TASK GOAL :: Each record that follows is to be output in full, precisely as written.

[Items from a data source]

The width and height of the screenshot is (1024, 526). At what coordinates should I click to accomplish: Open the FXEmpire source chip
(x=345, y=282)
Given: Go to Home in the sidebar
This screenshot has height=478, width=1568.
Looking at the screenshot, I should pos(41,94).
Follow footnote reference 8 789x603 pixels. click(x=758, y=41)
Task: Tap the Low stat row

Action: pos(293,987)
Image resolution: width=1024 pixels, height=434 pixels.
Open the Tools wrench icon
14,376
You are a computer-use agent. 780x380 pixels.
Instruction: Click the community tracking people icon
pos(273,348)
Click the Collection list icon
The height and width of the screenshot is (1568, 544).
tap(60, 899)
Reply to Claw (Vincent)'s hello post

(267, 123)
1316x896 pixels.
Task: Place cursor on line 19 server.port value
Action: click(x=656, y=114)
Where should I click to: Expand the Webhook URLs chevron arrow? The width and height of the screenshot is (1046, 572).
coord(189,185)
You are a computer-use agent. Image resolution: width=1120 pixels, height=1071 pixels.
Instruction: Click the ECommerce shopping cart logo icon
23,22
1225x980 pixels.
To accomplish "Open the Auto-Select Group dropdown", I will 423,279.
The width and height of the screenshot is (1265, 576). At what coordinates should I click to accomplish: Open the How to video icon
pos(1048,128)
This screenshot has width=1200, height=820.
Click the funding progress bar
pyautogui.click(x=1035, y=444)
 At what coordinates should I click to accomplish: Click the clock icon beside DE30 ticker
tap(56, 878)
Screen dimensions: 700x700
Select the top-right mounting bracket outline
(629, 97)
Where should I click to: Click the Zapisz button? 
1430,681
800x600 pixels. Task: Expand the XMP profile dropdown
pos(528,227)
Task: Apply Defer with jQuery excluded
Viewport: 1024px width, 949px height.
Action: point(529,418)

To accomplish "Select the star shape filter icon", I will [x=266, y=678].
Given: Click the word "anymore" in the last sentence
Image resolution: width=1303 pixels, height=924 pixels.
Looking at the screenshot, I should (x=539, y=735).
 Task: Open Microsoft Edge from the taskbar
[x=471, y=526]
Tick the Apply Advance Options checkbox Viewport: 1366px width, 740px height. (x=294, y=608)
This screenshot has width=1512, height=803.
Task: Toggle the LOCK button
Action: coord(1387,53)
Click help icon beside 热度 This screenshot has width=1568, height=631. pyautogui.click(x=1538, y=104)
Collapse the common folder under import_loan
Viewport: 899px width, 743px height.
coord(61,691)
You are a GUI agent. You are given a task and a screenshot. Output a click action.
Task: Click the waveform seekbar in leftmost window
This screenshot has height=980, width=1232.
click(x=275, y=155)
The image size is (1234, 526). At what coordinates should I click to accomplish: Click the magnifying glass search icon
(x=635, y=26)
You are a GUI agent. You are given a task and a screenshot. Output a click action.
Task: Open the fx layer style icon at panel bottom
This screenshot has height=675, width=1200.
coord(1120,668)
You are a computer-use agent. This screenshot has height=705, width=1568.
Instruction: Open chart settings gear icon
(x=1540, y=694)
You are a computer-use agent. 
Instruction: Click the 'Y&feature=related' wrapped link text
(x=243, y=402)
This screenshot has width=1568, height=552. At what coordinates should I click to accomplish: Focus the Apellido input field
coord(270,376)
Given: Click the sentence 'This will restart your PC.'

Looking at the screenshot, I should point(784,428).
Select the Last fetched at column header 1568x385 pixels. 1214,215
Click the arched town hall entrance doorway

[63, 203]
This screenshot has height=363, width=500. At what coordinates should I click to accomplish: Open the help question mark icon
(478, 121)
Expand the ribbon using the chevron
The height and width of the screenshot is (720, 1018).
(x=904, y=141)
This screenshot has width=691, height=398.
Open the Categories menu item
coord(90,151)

RESULT OF THIS EXERCISE ::
The width and height of the screenshot is (1024, 526). At what coordinates should I click to accomplish: Open the FXEmpire source chip
(x=345, y=282)
Given: Go to Home in the sidebar
This screenshot has height=478, width=1568.
Looking at the screenshot, I should pos(41,94).
Follow footnote reference 8 789x603 pixels. click(x=758, y=41)
Task: Tap the Low stat row

Action: pos(293,987)
Image resolution: width=1024 pixels, height=434 pixels.
Open the Tools wrench icon
14,376
You are a computer-use agent. 780x380 pixels.
Instruction: Click the community tracking people icon
pos(273,348)
Click the Collection list icon
The height and width of the screenshot is (1568, 544).
tap(60, 899)
Reply to Claw (Vincent)'s hello post

(267, 123)
1316x896 pixels.
Task: Place cursor on line 19 server.port value
Action: click(x=656, y=114)
Where should I click to: Expand the Webhook URLs chevron arrow? The width and height of the screenshot is (1046, 572).
coord(189,185)
You are a computer-use agent. Image resolution: width=1120 pixels, height=1071 pixels.
Instruction: Click the ECommerce shopping cart logo icon
23,22
1225x980 pixels.
To accomplish "Open the Auto-Select Group dropdown", I will 423,279.
The width and height of the screenshot is (1265, 576). At what coordinates should I click to accomplish: Open the How to video icon
pos(1048,128)
This screenshot has width=1200, height=820.
Click the funding progress bar
pyautogui.click(x=1035, y=444)
 At what coordinates should I click to accomplish: Click the clock icon beside DE30 ticker
tap(56, 878)
Screen dimensions: 700x700
Select the top-right mounting bracket outline
(629, 97)
Where should I click to: Click the Zapisz button? 
1430,681
800x600 pixels. Task: Expand the XMP profile dropdown
pos(528,227)
Task: Apply Defer with jQuery excluded
Viewport: 1024px width, 949px height.
Action: point(529,418)

To accomplish "Select the star shape filter icon", I will [x=266, y=678].
Given: Click the word "anymore" in the last sentence
Image resolution: width=1303 pixels, height=924 pixels.
Looking at the screenshot, I should (x=539, y=735).
 Task: Open Microsoft Edge from the taskbar
[x=471, y=526]
Tick the Apply Advance Options checkbox Viewport: 1366px width, 740px height. (x=294, y=608)
This screenshot has width=1512, height=803.
Task: Toggle the LOCK button
Action: coord(1387,53)
Click help icon beside 热度 This screenshot has width=1568, height=631. pyautogui.click(x=1538, y=104)
Collapse the common folder under import_loan
Viewport: 899px width, 743px height.
coord(61,691)
You are a GUI agent. You are given a task and a screenshot. Output a click action.
Task: Click the waveform seekbar in leftmost window
This screenshot has height=980, width=1232.
click(x=275, y=155)
The image size is (1234, 526). At what coordinates should I click to accomplish: Click the magnifying glass search icon
(x=635, y=26)
You are a GUI agent. You are given a task and a screenshot. Output a click action.
Task: Open the fx layer style icon at panel bottom
This screenshot has height=675, width=1200.
coord(1120,668)
You are a computer-use agent. This screenshot has height=705, width=1568.
Instruction: Open chart settings gear icon
(x=1540, y=694)
You are a computer-use agent. 
Instruction: Click the 'Y&feature=related' wrapped link text
(x=243, y=402)
This screenshot has width=1568, height=552. At what coordinates should I click to accomplish: Focus the Apellido input field
coord(270,376)
Given: Click the sentence 'This will restart your PC.'

Looking at the screenshot, I should point(784,428).
Select the Last fetched at column header 1568x385 pixels. 1214,215
Click the arched town hall entrance doorway

[63, 203]
This screenshot has height=363, width=500. At what coordinates should I click to accomplish: Open the help question mark icon
(478, 121)
Expand the ribbon using the chevron
The height and width of the screenshot is (720, 1018).
(x=904, y=141)
This screenshot has width=691, height=398.
Open the Categories menu item
coord(90,151)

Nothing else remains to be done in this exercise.